Oh, how I desperately wish that were the case here. Instead, we are faced with the reality that deep in New York City’s twisting streets, a place called The Doughnut Project is collaborating with Hudson & Charles’s Butcher Shop to create the Bone-Marrow donut, a donut filled with chocolate…and real beef bone marrow, pulled from beef and pork bones, roasted, and stuffed with the chocolate into the center of the donut, which is then glazed with clementine glaze and chocolate shavings.
When will we as a society learn that animal parts don’t belong in sweets?
As I said in the beginning, every culture that can get their hands on oil eventually develops a donut of some sort. The Czech Republic is no different, creating the Kolache for weddings. A soft, airy pastry filled with cream, sweet cheeses like cream cheese, or fruits, they were an exemplary form of the donut, a delicious, soft treat that makes you smile and think of childhood.
Then the Texans came. Of all the states, Texas is the state that loves their meat and beer the most, and this loves apparently extends even to donuts.

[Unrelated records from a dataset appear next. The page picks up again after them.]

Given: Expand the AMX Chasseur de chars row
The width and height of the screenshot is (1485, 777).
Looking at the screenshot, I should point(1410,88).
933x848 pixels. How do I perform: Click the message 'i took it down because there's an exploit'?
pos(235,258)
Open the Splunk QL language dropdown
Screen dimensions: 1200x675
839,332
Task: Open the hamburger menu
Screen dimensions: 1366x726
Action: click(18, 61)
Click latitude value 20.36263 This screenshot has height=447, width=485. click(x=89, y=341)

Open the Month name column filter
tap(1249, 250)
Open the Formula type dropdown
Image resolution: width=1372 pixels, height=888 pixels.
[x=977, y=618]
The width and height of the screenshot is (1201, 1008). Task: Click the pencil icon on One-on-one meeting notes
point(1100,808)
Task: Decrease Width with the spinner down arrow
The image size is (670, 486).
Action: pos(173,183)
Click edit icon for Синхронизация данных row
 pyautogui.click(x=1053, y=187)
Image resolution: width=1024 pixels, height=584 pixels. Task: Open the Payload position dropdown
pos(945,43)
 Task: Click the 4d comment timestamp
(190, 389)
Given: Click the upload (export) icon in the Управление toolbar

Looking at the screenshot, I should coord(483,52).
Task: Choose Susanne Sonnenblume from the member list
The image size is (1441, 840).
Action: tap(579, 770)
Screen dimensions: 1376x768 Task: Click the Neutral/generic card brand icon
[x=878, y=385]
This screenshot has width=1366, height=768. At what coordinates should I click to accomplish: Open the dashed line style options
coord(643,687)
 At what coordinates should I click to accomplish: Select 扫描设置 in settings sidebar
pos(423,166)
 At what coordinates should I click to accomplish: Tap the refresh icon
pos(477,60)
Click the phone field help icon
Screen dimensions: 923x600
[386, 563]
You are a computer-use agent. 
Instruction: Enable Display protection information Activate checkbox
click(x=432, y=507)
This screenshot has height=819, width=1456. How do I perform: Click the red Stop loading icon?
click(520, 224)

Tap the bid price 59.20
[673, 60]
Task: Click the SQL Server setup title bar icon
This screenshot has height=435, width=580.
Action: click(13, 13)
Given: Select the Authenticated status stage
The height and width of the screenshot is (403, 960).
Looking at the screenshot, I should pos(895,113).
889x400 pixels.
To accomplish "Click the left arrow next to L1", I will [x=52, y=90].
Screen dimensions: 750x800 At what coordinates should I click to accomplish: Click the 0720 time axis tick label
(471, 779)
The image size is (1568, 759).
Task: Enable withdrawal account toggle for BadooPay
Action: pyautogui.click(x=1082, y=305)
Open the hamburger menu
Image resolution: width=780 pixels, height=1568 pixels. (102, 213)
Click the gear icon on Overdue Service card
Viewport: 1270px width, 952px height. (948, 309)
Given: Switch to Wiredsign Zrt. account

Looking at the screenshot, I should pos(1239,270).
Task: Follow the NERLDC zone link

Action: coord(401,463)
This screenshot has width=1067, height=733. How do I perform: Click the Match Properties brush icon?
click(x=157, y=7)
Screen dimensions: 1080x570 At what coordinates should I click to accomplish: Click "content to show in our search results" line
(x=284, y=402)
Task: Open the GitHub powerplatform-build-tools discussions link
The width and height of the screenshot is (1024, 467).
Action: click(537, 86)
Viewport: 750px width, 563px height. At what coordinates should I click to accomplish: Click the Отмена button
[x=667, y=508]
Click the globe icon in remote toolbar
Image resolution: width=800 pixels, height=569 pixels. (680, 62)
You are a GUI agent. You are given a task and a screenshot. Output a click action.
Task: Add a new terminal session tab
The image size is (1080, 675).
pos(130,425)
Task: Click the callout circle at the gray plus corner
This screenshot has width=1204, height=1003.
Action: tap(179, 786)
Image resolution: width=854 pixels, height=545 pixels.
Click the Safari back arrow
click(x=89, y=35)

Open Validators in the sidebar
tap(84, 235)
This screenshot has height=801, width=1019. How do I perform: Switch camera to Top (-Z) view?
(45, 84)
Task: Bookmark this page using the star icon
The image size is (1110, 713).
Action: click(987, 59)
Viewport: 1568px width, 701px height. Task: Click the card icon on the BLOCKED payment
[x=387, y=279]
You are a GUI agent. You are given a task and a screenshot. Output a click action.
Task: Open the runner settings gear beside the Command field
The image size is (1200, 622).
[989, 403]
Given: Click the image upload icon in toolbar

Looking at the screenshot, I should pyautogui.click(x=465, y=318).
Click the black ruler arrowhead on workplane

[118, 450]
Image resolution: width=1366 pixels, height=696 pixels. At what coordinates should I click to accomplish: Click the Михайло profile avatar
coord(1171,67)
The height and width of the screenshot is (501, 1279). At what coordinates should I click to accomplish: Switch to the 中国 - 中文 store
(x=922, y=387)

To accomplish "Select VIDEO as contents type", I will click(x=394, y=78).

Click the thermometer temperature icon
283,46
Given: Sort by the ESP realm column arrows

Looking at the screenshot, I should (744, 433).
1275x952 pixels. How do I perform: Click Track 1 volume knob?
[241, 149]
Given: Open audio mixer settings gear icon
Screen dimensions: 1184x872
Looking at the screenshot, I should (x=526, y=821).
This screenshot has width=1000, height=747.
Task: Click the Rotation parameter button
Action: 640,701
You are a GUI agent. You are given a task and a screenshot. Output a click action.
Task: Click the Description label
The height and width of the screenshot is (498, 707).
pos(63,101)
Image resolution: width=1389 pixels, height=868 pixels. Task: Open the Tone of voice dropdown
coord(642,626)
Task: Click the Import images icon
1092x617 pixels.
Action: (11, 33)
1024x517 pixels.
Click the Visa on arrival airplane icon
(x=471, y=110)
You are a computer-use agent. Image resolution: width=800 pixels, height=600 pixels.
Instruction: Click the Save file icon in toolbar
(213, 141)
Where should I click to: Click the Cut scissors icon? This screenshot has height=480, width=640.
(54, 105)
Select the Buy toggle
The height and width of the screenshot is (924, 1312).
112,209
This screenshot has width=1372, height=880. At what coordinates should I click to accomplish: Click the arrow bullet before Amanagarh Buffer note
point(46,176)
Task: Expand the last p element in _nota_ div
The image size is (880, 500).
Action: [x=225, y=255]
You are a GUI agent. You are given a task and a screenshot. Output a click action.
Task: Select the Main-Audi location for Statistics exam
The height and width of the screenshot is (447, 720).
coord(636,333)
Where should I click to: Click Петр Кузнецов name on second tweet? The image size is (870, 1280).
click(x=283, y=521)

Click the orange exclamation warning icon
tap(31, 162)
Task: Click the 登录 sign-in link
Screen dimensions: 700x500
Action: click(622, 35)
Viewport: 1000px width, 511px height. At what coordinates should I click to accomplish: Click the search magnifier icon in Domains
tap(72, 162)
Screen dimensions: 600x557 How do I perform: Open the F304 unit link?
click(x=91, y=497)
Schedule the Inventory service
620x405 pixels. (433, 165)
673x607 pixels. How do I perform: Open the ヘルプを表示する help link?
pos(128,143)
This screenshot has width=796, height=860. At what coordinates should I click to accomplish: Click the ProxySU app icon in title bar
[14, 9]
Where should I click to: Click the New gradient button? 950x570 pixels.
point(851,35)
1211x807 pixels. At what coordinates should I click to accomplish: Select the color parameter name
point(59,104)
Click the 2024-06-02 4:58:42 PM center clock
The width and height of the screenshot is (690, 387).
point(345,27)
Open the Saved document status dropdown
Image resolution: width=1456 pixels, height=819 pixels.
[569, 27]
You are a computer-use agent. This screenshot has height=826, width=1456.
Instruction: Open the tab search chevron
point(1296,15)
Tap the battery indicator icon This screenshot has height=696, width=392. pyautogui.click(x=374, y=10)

The Kolache Factory, which is exactly what it sounds like, is the biggest offender, stuffing the traditional Czech wedding pastry with sausage poached in beer, cheese, and jalapenos.
These thing on their own or in, say, a biscuit or some other sort of fried shell are delicious, and I applaud Texas for this delicious combination, but at the end of the day, none of that belongs in a sweet, sweet donut.
Technically, this donut isn’t as offensive to the taste buds as the others on this list, but it is offensive to the wallet, and to common sense.
The New York (of course) based Manila Social Club has created a donut that sells for 100 dollars per sweet, an outrageous amount for a simple fried pastry. What makes this fried dough so expensive?
They drape it with a blanket of solid gold.
The donut itself is pretty simple, if a little high concept: the usual fried dough, filled with ube mousse, a type of whipped, fluffy, cream-like filling made from purple yams, and topped with champagne infused (and colored) frosting. The expense, and the awfulness, comes from the thin layer of 24 karat gold draped over the finished product.
While technically it is edible, that’s still metal. It also has no taste. It serves no function but to make the donut exceptionally expensive.
This is a no from me.
There are exactly two kinds of eggs that belong in a donut: a chicken egg, for making the dough or topping a Luther Burger, and a Cadbury Creme Egg, to make the filling or as a topping on Easter. At no other time, and in no other way, should an egg of any sort come in contact with a donut.
Especially not fish eggs. Unfortunately for you and I, that is exactly the kind of egg that Paul Hurley, the founder of Dum Dum Donutterie, has placed on his extra expensive cronut.
The offending morsel is a small, donut-croissant mixed pastry that contains, among other things, champagne, vanilla beans, and chocolate, all the most rare and expensive types of course.
The disgusting part comes into play when the creator reveals that as an added bonus, and to really bump up the price, he’s added caviar and gold leaf, bringing the total cost of these donuts up to $2,000 per donut and the edibility of this malformed misuse of ingredients to somewhere around zero.
A great buy if you have infinite money to waste and hate your sense of taste, I suppose, but for anyone else, probably not the best idea to buy or even sample.